You are not supposed to have your life figured out, not now, not ever. When you do, where do you go from there? It’s good to have paths and plans, but plans hardly ever take into account what little roadside desires pop up along the way, and what if those are pressing and important and really speak to you? What if those desires point you in a whole new path? You’re not supposed to have all the answers, and you’re not supposed to be not-crazy.
Because crazy doesn’t define you. it doesn’t mean I’m not good at my job, or stable, or can’t function as a coworker, as a friend, as a girlfriend, as a human being. Going through a tough state of mind doesn’t mean you’re inferior or unemployable or a risk. It doesn’t mean I’ll be a gray cloud in the office, or wreak havoc in whatever I do. It doesn’t mean I’ll drag the people I love and the people who love me down with my own ship. What it means, is this:
Sometimes, I’m scared.
Sometimes, I don’t have my shit figured out.
Because the difference between being stagnant and complacent and staying within a life that makes sense and works and is safe and bores you and stunts your growth and cripples you, and being scared and confused and lost and fighting to find your way and reinventing yourself all over is the difference between dying and living.
I would rather be alone momentarily, and spend Friday night in without anything to do or anyone to see, and make new friends and slowly fill my weekends, than to be not scared.

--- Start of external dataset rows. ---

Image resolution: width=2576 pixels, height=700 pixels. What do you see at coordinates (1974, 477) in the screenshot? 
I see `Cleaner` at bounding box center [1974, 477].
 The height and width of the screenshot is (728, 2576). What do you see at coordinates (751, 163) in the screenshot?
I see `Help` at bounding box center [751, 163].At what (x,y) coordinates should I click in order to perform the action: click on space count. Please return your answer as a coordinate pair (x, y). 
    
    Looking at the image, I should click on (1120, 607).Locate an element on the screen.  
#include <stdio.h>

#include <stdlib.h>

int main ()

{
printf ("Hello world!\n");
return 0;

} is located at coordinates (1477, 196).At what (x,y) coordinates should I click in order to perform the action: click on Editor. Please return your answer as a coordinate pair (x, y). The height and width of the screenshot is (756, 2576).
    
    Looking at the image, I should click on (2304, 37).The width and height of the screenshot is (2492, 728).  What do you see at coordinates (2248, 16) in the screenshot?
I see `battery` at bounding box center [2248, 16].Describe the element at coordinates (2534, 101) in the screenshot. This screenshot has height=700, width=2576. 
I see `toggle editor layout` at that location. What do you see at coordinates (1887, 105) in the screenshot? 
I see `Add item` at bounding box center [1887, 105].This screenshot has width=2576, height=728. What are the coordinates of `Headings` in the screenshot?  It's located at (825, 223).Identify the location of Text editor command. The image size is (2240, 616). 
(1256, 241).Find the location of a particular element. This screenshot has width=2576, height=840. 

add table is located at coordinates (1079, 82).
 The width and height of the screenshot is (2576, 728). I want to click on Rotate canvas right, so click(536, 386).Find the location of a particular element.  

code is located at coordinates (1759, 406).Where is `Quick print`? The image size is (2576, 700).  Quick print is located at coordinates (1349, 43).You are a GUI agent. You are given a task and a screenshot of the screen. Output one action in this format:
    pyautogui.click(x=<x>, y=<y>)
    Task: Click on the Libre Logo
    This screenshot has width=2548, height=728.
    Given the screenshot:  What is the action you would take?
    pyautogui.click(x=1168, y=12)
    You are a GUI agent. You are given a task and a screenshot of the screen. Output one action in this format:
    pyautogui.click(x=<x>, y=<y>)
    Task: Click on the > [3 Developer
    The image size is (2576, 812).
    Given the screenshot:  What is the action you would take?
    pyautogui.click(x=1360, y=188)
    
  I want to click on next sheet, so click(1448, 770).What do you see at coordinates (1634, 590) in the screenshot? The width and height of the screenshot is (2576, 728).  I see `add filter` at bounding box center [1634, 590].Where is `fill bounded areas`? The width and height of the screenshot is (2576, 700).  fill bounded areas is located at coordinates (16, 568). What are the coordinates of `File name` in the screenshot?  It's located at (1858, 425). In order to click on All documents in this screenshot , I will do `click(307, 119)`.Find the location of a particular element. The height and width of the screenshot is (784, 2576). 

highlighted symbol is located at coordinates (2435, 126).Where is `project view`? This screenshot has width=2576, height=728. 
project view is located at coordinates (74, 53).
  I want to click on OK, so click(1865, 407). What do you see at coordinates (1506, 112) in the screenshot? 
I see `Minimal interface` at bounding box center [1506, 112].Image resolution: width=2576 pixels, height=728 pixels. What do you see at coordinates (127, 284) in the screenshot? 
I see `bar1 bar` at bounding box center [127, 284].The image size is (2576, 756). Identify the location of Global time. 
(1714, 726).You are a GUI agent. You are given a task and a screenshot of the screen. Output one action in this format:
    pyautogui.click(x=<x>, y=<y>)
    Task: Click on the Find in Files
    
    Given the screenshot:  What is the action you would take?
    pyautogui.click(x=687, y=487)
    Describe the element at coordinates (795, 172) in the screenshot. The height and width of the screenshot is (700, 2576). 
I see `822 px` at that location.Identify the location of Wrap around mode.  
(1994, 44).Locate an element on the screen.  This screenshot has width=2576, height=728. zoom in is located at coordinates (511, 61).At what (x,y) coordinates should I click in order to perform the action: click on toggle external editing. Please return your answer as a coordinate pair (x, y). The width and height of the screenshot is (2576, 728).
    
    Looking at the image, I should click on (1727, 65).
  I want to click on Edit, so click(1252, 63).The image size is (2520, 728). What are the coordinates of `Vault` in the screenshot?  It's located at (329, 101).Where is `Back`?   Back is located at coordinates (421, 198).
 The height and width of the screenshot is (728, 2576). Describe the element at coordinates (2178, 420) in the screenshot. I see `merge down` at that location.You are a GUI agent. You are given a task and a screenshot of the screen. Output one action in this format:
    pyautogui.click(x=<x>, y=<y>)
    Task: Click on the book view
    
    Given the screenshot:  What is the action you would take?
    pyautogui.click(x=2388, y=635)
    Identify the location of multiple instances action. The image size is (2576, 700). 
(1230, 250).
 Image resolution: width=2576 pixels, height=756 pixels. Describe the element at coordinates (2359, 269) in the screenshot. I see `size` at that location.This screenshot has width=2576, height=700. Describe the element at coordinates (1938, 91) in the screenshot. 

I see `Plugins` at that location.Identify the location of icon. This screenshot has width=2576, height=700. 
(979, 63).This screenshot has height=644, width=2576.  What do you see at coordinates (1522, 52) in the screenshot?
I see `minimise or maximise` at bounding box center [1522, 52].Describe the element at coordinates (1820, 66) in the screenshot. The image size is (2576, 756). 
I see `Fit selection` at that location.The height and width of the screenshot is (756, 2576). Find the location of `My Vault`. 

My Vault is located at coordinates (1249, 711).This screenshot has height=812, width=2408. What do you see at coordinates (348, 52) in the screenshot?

I am not a fearless person. I am just too stubborn to listen to my own fear most of the time.
And it’s the act of eradicating that same fear, the voice that can cripple me and stunt me and leave me a nervous wreck in the middle of Whole Foods on a Saturday afternoon — that’s the part I’m working on now.
Sometimes, being a little crazed and a little scared and a little unsure of where you are is just the kind of inspiration you need to keep you going.
I would rather be brazen and rash and have a trillion questions and not have my life figured out and rebuild that life with my heart than let my mind play those dumb games with me. Not anymore.